With each following single release, we revisited the artist’s algorithmic positioning to understand how the new singles landed in the Spotify ecosystem — and what audiences were most engaged with the newly released material.
These continuous iterations allowed the team to hone in the targeting materials (while still keeping the release audience targets in mind to ensure consistency), and by the end of the release cycle, some of the Music Tomorrow-sourced campaigns outperformed previous ad baselines by a factor of 10 on CPC and other key ad performance metrics.
But it wasn’t just about ads optimization — aligning digital marketing with the help of Music Tomorrow audience segments ensured that the rollout built a consistent and convincing story for the recommender, which had a massive impact on the artist’s algorithmic exposure on Spotify.
Campaign Results
By March 2025, the artist’s algorithmic reach — an internal MT metric estimating the number of unique Spotify users exposed to their music via algorithmic recommendations — had grown from the pre-release level of about 200K to over 2.5M.

With these 2.5 million listeners spread across multiple audience segments, we won’t get into the full detail of attributing that growth. But, as a bit of an anecdote: one of the most influential third-party playlists for the top audience segment at the time of writing this case study was called “that alt/indie rock genre you can’t explain to anyone” — providing the best description to the new album’s algorithmic positioning.

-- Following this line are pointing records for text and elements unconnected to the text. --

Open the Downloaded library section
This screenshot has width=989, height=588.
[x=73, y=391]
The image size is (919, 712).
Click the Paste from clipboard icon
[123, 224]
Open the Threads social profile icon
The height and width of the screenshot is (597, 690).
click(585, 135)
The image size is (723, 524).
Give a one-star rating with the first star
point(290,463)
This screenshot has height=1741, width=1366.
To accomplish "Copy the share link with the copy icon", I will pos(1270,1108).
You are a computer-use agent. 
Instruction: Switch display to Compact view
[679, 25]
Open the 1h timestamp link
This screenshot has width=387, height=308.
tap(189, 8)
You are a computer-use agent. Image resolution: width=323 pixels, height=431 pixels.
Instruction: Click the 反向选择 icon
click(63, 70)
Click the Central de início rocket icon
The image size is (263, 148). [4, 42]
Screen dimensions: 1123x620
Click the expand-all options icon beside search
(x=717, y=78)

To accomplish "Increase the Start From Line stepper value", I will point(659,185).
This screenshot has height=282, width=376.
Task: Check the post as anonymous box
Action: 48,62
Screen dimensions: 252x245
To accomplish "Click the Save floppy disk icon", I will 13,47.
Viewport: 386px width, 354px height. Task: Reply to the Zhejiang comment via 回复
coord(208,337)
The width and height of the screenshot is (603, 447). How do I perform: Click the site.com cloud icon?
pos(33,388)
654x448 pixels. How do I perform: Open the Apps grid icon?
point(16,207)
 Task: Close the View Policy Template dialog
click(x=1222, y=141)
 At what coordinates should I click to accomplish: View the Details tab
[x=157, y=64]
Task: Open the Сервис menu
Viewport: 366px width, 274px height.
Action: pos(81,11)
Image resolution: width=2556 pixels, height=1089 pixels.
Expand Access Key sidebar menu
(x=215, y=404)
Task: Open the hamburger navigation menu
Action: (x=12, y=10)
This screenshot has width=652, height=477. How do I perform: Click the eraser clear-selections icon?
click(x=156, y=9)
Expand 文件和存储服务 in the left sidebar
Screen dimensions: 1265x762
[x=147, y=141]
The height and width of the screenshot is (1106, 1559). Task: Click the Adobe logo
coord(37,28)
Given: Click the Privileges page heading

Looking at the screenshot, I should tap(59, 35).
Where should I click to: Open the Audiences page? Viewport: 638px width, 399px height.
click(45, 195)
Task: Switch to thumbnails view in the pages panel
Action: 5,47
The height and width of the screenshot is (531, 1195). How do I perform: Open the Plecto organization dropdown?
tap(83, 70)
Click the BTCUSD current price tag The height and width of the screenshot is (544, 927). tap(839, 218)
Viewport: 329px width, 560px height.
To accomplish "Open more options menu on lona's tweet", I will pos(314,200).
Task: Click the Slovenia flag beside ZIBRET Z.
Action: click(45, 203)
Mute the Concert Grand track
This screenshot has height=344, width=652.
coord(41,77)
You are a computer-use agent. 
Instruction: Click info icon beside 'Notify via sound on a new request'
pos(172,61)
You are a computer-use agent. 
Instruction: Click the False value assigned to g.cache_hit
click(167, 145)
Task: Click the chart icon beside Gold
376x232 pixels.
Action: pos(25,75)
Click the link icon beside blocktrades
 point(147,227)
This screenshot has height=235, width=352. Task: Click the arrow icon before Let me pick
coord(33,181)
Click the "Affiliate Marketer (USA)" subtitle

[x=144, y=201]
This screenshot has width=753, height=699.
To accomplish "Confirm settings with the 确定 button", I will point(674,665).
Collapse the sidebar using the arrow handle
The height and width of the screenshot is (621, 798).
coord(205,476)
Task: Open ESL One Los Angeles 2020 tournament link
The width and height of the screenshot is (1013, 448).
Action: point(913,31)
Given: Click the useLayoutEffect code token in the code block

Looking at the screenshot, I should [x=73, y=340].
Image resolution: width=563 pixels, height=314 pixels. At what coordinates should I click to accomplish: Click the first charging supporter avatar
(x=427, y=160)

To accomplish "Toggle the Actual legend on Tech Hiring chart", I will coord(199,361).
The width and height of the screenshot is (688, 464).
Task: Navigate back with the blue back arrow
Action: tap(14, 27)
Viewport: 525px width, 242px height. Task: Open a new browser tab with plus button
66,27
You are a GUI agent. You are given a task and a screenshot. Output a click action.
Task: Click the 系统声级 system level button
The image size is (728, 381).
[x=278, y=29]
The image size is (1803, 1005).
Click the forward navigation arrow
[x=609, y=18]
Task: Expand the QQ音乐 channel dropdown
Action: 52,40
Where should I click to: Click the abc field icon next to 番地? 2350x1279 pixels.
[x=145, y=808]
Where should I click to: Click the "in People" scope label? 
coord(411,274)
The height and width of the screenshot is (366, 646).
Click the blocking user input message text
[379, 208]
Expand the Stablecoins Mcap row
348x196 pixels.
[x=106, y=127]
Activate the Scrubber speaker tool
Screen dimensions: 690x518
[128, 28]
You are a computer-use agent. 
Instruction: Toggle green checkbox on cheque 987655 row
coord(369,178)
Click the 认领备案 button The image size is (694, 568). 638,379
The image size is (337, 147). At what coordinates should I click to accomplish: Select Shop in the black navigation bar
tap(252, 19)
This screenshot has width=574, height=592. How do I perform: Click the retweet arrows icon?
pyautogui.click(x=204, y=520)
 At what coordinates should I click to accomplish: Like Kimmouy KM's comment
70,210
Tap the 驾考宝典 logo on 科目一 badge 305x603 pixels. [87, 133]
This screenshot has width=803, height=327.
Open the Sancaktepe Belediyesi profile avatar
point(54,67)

Perhaps, in a few months from now, a new genre tag describing that space will get on Music Tomorrow’s radar — for now, Spotify hasn’t defined one.
But it wasn’t just the internal metrics that showed the profile growth. In about a year since the first single release, the monthly algorithmic stream volume for the artist has increased by over 2x, with the new album clearly driving that growth.
At the time of writing, the 28-day share of algorithmic streams for all four of the focus tracks is in the range from 60% up to a jaw-dropping 72%, allowing the album to maintain a clear upward trajectory more than half a year after the LP release.

Conclusion
Hello Stranger didn’t find algorithmic success by accident. It moved through Spotify’s recommendation ecosystem because the strategy was built around the music — and the system it lives in. From audio profiling to audience mapping, campaign execution to feedback loops, this rollout was designed with the recommender in mind.
And more than anything, the campaign’s success is thanks to that mindset shift.
The team didn’t just launch a few ads — they adopted an RSO workflow: rooting the strategy in deep (algorithmic) audience research, tracking key profile shifts in real time, responding to changes in audience exposure, and using every previous campaign to feed the next move.
And that loop still continues. We’re still tracking Thunder Jackson's profile on Music Tomorrow, still looking out for new audience segments and opportunities. Still building campaigns that work with the algorithm, not against it.